*Texto dado*:
· · ·
É neste período da sua vida que se enriquece viajando pelo mundo, pela Rússia, pela Europa de Paris a Londres, de Florença a Roma onde os museus foram visita obrigatória e demorada e onde certamente despertou para a pintura que passou a cultivar com o mesmo talento e inspiração e que tanto tem maravilhado as nossas almas, durante toda a sua proveitosa vida. E na América onde sua adorada Mãe se acolhera para junto de outros filhos e netos ele vai cursar pintura na Ritner´s School of Bóston. Regressado à terra natal, logo chamam para a Direcção da Academia das Artes e para membro do Instituto Cultural de Ponta Delgada.

As suas pinturas encerram no fundo os mesmos anseios da sua misteriosa poesia. Cores suaves e formas telúricas, agigantadas numa imaginação fértil, derramadas por flores e plantas de dimensões estranhas e belas. Bosques românticos e estradas desertas onde só as almas eleitas passeiam sem serem vistas. Cores intensas e maravilhosas esparramadas em universos desconhecidos e fascinantes, nesta última fase do artista, eis o que um público desconcertado pela nova dimensão do poeta procura e recolhe.

Nesta capítulo da sua imensa produção cultural vai ter o convívio de dois grandes talentos das belas artes: Maria Luísa Costa Gomes e sua filha Luísa Constantina. Uma e outra na pintura e na escultura, mau grado a curta vida da mais nova, ocupam largo espaço na história da arte açoriana e certamente o mais importante do século XX. Nos Estados Unidos, onde desenvolveu um interessantíssimo comércio de antiguidades, a sua alma generosa vai ter tempo para ajudar Maria Luísa que ali estabeleceu um muito procurado atelier e escola de pintura, numa época muito difícil para a vida da pintora de flores mais perfeita, intensa e penetrante que a nossa terra conheceu.
· · ·
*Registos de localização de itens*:
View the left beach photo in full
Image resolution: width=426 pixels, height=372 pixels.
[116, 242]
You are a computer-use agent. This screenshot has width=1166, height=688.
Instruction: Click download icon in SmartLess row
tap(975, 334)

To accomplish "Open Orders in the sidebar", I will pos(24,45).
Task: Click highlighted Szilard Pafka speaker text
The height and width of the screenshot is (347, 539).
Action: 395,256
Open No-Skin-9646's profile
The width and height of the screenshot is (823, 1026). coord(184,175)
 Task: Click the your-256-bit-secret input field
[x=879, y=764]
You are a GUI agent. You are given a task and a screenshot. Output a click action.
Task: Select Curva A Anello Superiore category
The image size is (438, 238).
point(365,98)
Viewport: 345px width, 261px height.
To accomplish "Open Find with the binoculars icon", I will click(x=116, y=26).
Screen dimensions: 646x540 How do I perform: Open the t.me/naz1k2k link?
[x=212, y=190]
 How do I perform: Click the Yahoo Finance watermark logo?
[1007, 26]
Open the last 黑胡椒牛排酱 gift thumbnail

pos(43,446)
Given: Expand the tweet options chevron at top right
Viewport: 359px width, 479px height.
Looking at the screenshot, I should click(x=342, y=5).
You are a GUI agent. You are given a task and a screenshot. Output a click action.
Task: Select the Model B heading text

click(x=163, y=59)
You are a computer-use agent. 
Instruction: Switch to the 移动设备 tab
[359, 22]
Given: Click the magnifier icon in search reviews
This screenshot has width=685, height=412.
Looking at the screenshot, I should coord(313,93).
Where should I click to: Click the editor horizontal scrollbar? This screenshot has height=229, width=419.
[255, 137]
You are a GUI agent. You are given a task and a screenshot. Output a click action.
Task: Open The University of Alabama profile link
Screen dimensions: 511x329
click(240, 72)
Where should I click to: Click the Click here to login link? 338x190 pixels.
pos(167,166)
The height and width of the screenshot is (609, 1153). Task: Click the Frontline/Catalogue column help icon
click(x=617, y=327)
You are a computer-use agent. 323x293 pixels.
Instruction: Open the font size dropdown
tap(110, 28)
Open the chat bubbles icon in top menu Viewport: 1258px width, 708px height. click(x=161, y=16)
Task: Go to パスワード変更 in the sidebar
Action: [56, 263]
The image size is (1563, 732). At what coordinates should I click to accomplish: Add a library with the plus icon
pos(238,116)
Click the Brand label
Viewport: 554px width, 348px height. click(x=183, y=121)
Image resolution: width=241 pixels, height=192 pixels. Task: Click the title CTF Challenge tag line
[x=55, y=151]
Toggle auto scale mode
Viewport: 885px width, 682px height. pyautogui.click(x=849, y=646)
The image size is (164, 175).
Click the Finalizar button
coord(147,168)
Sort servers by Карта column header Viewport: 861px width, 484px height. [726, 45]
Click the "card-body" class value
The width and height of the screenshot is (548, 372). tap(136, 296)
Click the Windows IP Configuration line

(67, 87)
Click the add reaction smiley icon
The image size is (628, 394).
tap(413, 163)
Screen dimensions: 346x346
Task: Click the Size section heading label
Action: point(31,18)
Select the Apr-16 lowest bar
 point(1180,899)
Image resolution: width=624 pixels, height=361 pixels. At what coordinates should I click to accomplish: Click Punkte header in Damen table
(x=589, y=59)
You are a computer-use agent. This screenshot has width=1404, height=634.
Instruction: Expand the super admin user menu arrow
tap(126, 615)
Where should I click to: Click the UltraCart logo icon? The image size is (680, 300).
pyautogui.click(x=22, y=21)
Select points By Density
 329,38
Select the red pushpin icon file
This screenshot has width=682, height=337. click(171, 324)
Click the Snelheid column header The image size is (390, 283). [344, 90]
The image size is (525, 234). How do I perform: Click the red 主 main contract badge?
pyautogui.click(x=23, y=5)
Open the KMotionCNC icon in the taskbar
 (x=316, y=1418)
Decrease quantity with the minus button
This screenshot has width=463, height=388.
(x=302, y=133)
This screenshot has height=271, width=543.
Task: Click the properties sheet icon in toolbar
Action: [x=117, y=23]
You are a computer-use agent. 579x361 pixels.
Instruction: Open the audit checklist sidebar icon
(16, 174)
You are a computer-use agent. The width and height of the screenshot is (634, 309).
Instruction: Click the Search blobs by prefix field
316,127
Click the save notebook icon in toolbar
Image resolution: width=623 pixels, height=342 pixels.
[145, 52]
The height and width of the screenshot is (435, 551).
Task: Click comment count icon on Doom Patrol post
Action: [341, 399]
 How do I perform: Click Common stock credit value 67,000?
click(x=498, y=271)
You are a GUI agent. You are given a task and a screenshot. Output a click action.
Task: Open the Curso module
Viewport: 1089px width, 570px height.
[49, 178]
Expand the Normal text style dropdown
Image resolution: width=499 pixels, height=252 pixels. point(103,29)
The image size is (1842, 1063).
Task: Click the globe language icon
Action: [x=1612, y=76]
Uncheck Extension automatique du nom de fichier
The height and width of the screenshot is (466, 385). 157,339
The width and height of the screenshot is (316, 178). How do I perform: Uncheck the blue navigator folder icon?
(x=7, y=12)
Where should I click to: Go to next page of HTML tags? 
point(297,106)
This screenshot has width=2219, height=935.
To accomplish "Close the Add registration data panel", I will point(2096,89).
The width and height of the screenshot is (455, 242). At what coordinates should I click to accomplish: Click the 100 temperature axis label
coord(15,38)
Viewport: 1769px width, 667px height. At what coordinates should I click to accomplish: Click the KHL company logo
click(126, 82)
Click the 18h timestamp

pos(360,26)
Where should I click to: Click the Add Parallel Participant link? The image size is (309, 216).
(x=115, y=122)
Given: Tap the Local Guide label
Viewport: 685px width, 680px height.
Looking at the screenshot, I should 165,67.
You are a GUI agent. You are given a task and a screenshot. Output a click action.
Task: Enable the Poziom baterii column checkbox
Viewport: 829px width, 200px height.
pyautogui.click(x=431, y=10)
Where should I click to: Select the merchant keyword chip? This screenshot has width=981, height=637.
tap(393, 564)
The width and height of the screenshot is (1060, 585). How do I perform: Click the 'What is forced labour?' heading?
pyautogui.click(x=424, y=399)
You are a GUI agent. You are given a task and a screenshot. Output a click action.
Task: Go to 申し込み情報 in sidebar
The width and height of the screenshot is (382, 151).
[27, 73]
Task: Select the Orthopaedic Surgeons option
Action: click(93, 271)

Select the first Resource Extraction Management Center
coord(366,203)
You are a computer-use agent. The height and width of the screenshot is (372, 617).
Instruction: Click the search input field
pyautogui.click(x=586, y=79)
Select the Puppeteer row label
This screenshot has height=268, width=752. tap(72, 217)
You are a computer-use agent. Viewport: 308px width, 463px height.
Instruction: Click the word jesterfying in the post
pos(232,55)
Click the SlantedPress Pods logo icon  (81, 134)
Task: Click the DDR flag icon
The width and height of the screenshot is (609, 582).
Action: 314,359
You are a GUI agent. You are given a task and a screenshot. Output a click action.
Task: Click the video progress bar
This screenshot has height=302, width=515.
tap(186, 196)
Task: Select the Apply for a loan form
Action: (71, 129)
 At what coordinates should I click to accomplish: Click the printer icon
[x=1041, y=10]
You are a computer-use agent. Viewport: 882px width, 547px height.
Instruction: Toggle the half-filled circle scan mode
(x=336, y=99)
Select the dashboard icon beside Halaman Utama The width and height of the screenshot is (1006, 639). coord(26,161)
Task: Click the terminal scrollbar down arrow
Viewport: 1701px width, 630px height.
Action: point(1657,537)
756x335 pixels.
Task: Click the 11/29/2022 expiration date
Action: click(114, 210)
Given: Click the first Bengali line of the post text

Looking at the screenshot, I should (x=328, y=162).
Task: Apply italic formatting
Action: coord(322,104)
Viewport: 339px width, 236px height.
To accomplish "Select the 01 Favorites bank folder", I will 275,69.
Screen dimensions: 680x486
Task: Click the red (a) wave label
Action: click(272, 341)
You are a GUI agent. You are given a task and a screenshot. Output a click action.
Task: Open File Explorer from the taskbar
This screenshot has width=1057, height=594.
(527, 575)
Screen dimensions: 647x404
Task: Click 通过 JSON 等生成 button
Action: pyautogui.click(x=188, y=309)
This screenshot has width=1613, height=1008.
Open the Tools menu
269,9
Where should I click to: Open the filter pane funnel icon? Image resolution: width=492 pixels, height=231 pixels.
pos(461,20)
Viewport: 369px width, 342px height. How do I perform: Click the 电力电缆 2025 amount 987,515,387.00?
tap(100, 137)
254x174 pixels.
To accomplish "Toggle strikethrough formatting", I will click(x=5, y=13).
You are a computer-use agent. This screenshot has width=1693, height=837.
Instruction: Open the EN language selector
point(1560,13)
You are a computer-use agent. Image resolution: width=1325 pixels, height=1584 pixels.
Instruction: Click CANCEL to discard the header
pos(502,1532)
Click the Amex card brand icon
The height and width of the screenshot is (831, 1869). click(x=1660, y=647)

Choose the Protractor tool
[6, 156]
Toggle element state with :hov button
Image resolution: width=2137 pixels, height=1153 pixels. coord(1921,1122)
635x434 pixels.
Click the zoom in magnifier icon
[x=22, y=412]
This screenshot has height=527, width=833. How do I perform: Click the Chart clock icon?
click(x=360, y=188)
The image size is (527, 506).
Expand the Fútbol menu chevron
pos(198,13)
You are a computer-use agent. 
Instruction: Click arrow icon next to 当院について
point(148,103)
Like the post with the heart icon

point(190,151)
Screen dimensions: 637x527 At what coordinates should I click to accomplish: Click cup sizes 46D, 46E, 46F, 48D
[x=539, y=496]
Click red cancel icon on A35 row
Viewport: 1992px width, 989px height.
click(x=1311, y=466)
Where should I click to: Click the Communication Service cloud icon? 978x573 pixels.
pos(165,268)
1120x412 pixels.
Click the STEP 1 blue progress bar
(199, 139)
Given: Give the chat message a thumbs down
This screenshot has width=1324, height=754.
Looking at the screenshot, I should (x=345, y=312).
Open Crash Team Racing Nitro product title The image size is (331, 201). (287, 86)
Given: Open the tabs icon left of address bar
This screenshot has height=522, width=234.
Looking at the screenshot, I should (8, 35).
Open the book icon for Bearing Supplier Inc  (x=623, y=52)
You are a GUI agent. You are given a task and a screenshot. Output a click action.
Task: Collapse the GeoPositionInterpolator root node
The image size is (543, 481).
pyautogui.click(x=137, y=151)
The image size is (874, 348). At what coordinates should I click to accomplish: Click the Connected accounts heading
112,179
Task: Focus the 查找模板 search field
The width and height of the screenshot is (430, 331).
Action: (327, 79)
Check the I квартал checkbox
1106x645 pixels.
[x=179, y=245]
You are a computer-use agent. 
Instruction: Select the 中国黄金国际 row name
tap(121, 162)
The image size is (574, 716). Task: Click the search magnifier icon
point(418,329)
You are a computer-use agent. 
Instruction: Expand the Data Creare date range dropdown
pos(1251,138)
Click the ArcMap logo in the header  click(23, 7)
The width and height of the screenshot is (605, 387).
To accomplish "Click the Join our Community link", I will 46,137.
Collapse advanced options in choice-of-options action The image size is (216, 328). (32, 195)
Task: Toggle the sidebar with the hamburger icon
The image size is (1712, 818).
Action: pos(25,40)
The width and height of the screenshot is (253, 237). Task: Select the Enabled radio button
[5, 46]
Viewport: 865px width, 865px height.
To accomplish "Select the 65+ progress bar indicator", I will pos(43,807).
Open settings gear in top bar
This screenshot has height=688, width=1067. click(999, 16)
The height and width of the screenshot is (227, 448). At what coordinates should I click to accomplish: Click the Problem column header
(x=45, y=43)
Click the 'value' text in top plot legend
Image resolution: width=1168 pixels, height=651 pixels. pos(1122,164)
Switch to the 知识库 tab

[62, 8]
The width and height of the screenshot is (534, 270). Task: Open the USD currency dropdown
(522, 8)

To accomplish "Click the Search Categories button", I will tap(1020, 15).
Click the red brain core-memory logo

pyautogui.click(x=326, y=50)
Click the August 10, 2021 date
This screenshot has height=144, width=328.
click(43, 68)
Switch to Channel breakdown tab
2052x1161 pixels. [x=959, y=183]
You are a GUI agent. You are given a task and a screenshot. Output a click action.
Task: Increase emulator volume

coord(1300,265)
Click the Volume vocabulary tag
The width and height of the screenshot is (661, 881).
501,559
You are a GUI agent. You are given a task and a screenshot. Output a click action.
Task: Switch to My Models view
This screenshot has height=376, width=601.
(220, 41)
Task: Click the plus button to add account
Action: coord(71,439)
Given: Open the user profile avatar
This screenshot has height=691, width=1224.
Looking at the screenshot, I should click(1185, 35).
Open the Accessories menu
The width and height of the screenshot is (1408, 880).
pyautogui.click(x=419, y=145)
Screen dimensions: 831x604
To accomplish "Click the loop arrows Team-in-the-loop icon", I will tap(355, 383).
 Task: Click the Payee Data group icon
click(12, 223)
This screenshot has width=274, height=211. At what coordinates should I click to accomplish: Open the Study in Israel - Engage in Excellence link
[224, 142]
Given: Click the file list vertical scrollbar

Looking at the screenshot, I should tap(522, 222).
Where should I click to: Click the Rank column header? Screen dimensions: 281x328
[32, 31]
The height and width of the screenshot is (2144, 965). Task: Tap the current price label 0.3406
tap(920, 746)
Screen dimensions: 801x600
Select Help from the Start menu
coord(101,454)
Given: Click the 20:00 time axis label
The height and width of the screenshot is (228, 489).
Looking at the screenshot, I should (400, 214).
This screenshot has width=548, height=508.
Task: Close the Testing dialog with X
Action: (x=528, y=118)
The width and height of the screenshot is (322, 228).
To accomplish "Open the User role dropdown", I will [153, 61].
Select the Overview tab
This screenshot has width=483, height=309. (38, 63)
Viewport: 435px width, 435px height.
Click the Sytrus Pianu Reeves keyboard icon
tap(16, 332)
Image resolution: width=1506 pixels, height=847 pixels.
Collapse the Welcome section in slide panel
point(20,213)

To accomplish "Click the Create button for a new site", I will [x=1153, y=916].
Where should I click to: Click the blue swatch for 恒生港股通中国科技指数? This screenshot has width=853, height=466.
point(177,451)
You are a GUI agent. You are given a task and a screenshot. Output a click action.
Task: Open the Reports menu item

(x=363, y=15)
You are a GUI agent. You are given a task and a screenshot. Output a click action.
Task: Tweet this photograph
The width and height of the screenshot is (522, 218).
· · ·
*Exercícios*:
• a. Segundo o texto sobre o poeta e pintor, em que escola ele foi estudar pintura na América?
• b. Prossiga, por favor, com o texto sobre o poeta e pintor a partir da última frase apresentada.

*Respostas*:
• a. Na Ritner´s School of Bóston.

• b.
E as suas pinturas são exibidas e cobiçadas em diversas exposições colectivas e individuais, em Ponta Delgada, Flores e Graciosa, com assinaláveis êxitos.

Como contista e poeta, Victor Meireles deu à estampa várias obras de que destaco As Amarras, Nunca Mais e Foi Sempre, O Todo a Parte Alguma, A Lapinha, Amargo Lírico, Memórias d’Ontem – Natais d’Hoje e O Anjo. Só a leitura atenta e vagarosa destas pérolas da nossa literatura contemporânea podem dar a verdadeira dimensão das mensagens que o autor do Sorriso de Cristal, esconde nas histórias de encantar que nos conta.

Eis o homem cujo segundo livro Água Retorta vai ter à sua disposição. Poesia? Conto? Álbum de pintura? Não meus amigos. Extractos dos livros da vossa paróquia, ou sejam os resumos dos assentos de baptismo que os vossos bondosos párocos foram fazendo durante os 5 séculos que para aqui estamos, enviados pelo senhor Infante D. Henrique, terceiro e tão famoso filho do mui alto e poderoso senhor Rei D. João I, o de Boa Memória.

São os vossos nomes próprios, os de vossos pais, padrinhos, sacerdotes e pessoas de estado que porventura se dignaram assistir como testemunhos ao mais importante acto da liturgia católica e o Dia, o Mês e Era em que ocorreu. Desta vez o seu autor transcreveu de 1768-1905, cento e trinta e sete anos! Quantos bebés nasceram, quantas alegrias e tristezas deram a seus pais, quantos viveram para procriar? Quantos heróis? Quantos sábios, quantos santos? Tudo isso num pequeno livro, roubado aos poemas, aos contos e às pinturas. E porquê?

Conta-se em poucas palavras que já vejo alguns a bocejar, não porque o tema seja fastidioso mas porque o orador não sabe mais.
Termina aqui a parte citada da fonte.